What happens if someone refuses an inheritance?
Regardless of what you write in your will during the estate planning process, you can’t force someone to take their inheritance. They have the right to decline their inheritance and let it pass on to someone else. However, that doesn’t give the individual control over what happens to the asset.
If someone declines their inheritance, they can’t choose who receives the assets instead. A judge might decide who ultimately gets the assets. Additionally, the beneficiary can’t exchange their inheritance for a different set of assets. They have to accept what you give them, and if they don’t take it, they’re left with nothing.
Part of your estate might have to go through a separate probate proceeding if a beneficiary turns down an inheritance.

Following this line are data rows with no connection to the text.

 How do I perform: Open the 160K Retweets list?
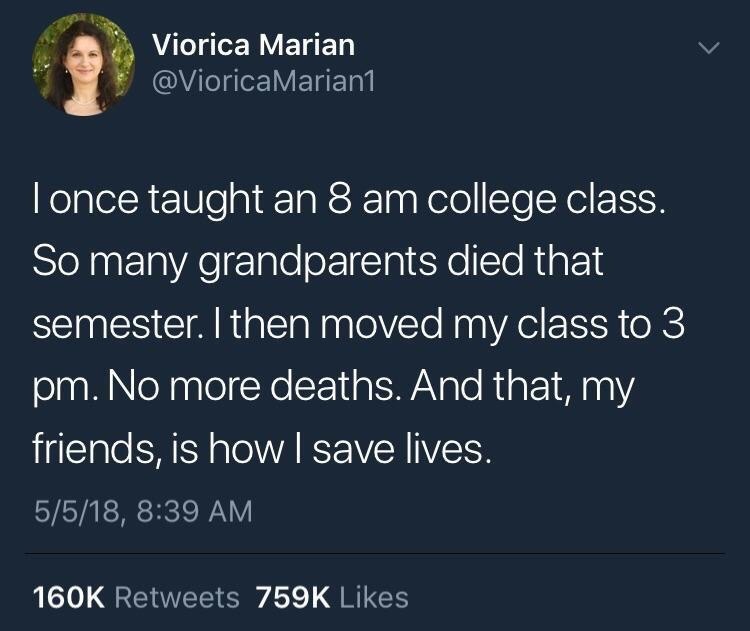pos(137,597)
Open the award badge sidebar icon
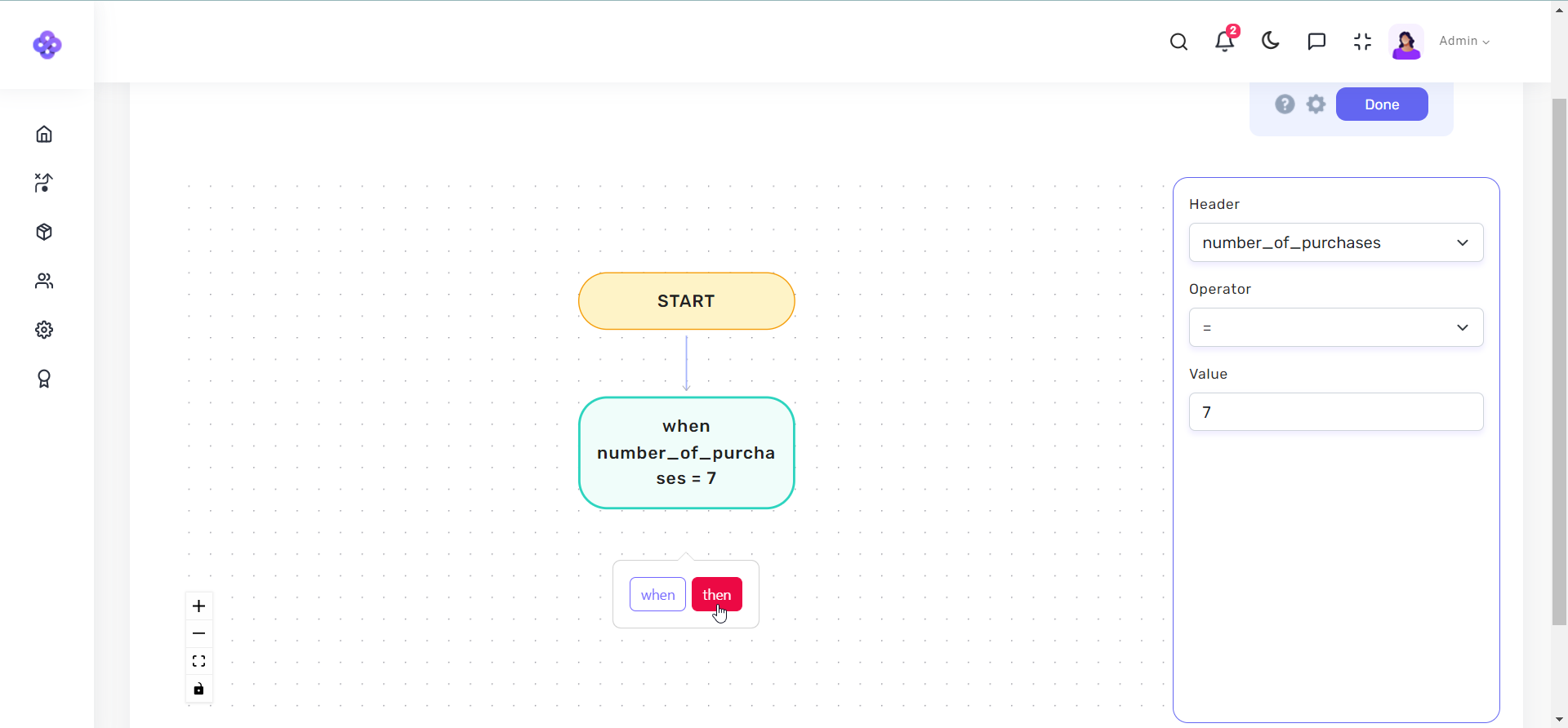Image resolution: width=1568 pixels, height=728 pixels. click(44, 379)
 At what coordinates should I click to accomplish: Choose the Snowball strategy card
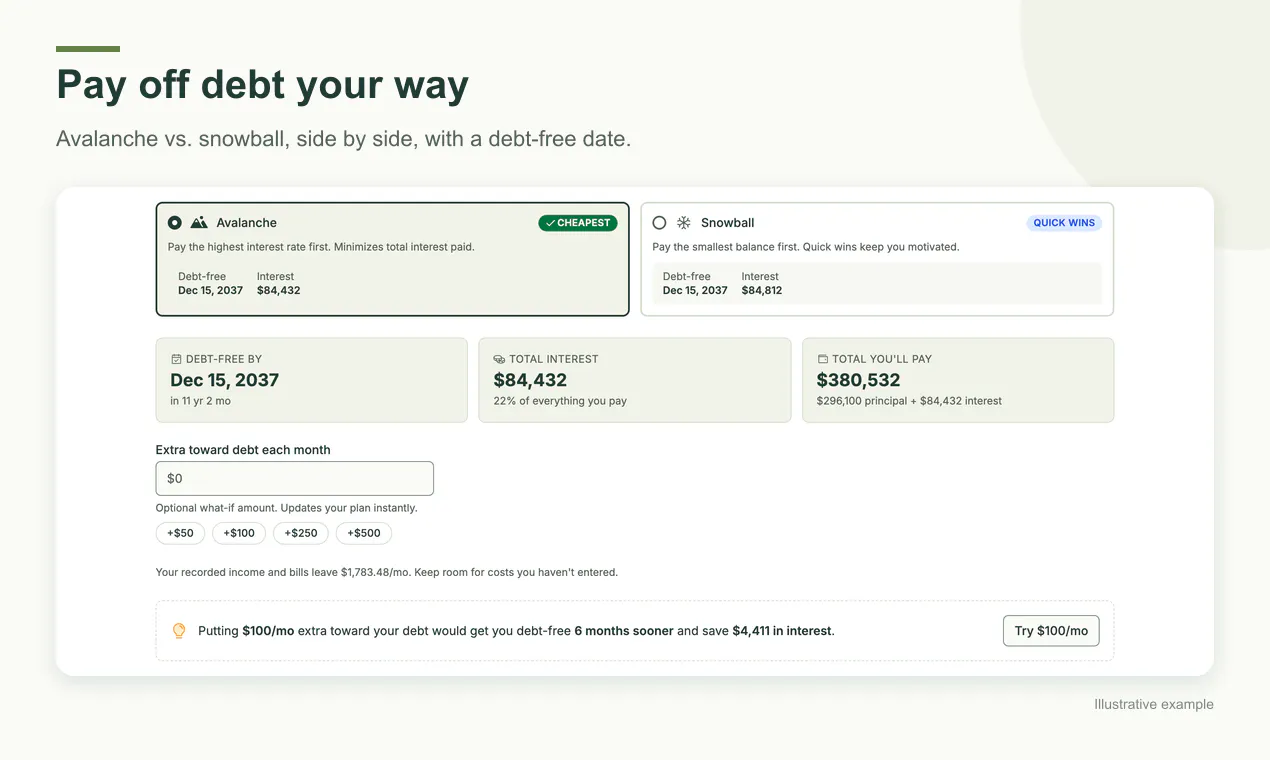point(877,260)
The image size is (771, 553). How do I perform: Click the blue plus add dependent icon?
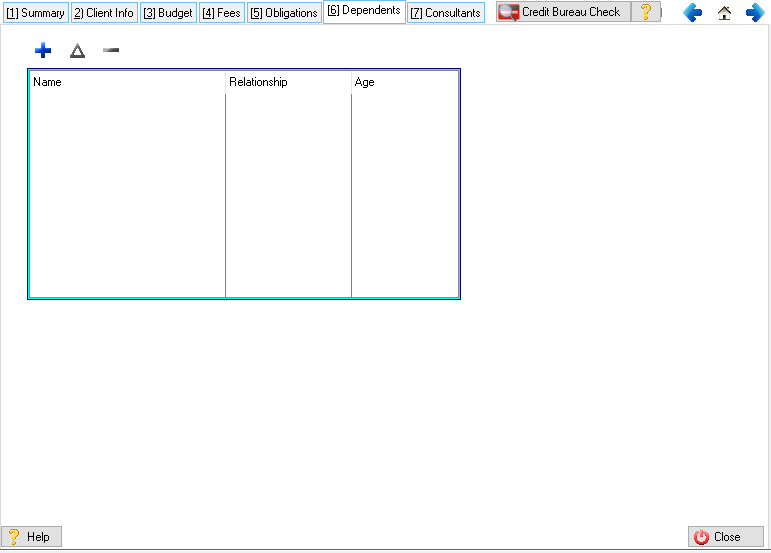[x=43, y=51]
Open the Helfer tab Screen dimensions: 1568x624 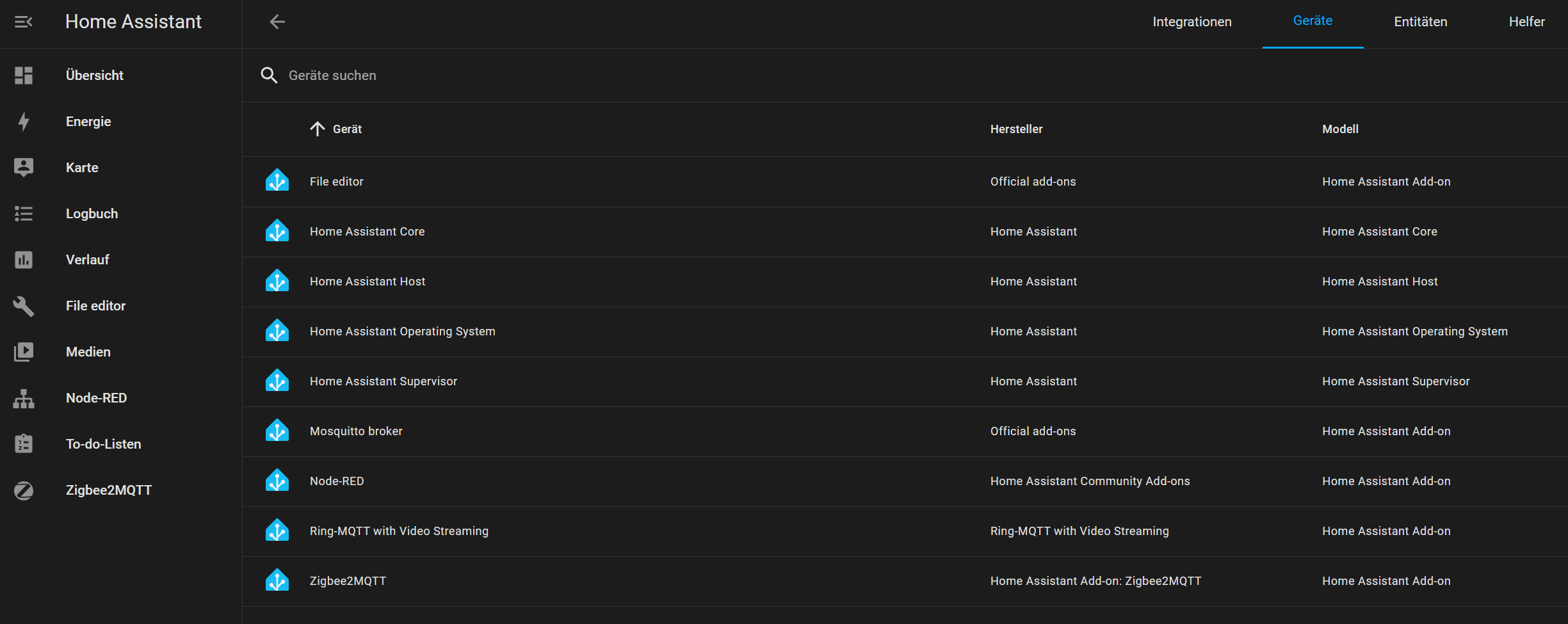click(x=1526, y=22)

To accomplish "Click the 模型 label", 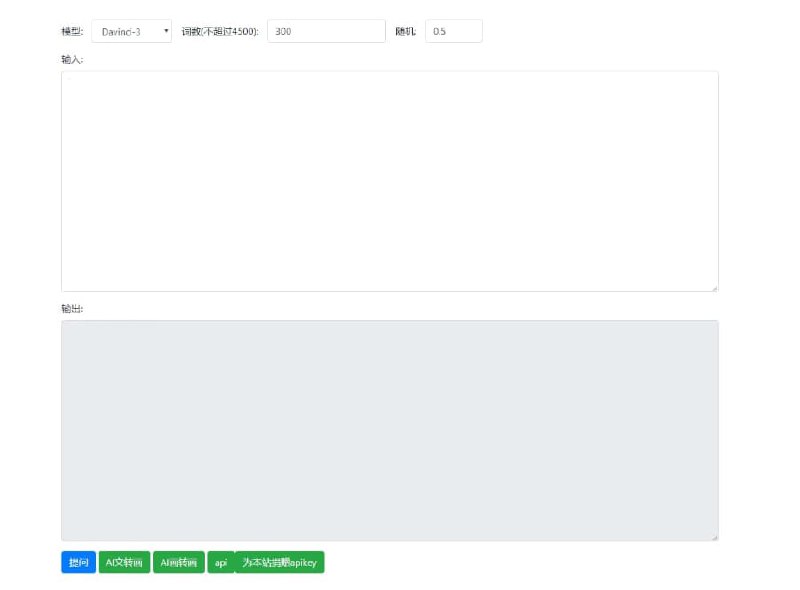I will tap(70, 31).
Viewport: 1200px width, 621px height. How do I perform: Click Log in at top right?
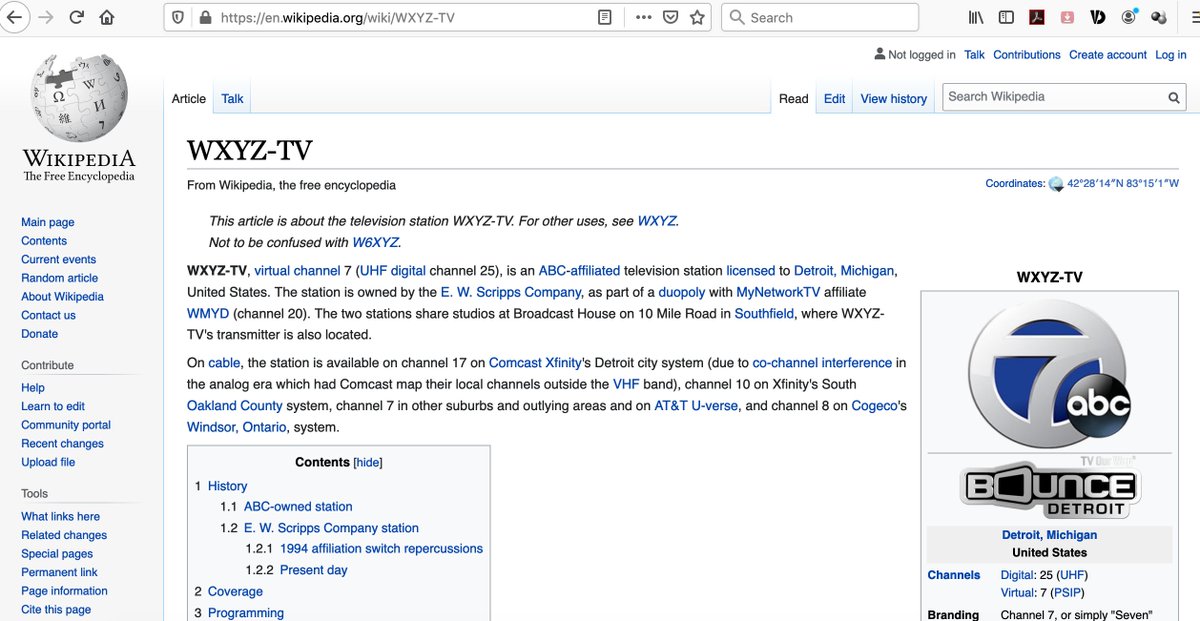tap(1170, 54)
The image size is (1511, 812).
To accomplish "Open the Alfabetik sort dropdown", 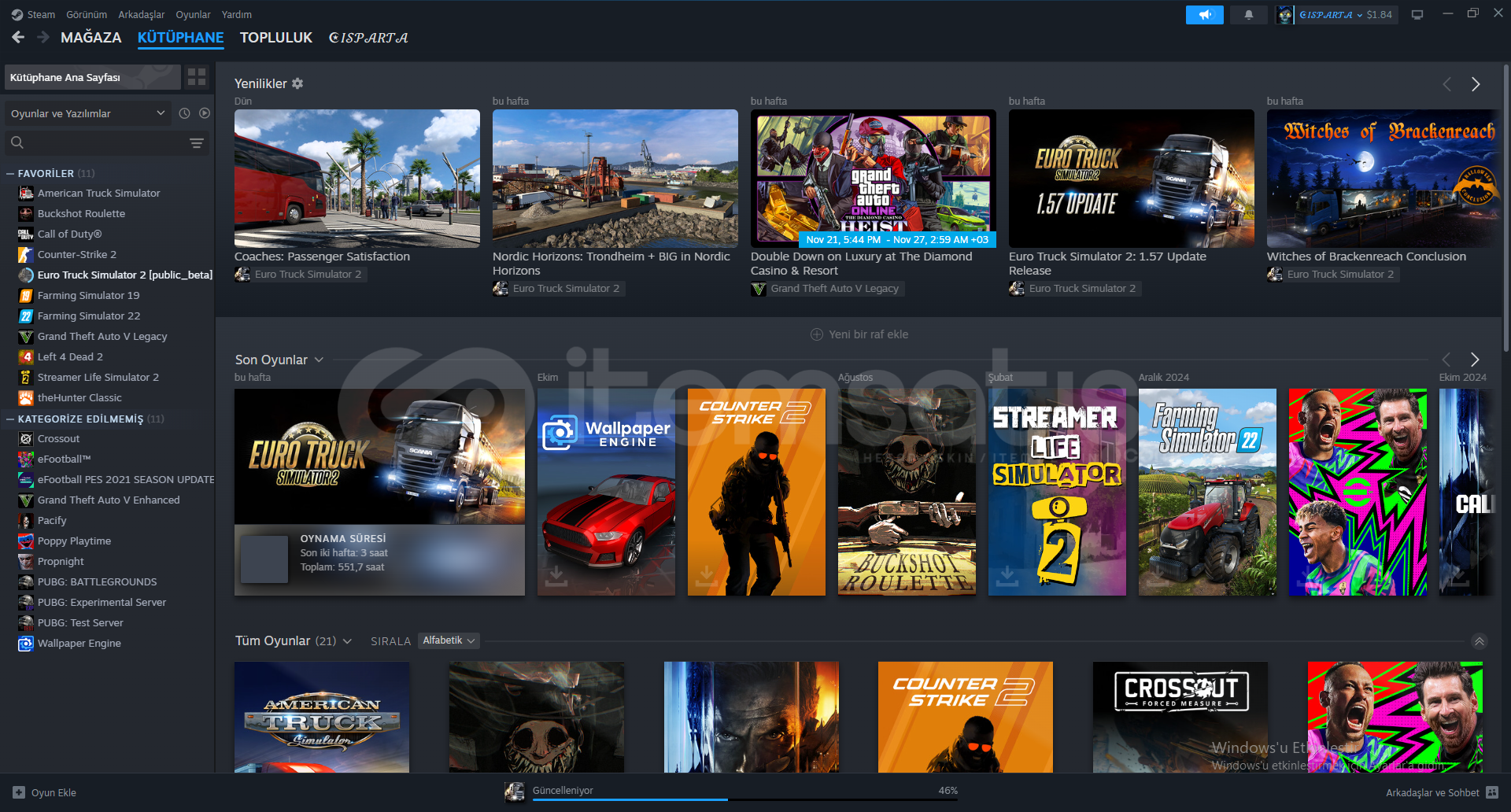I will coord(449,640).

This can delay the asset distribution process and incur extra fees that your estate will have to pay. If you suspect that an individual might turn down their inheritance, it might be best to leave it to someone who’s more likely to accept it. An estate planning attorney could help you choose a beneficiary and take additional steps to avoid delays.
Do you need to plan your estate?
If you die without an estate plan, your estate will automatically enter probate. A judge will divide up your assets according to state law. This might sound easy enough, but you’ll have no control over who gets your assets after your death. Even if you leave a will behind, your estate might still go through probate if the will is incomplete or not legally binding.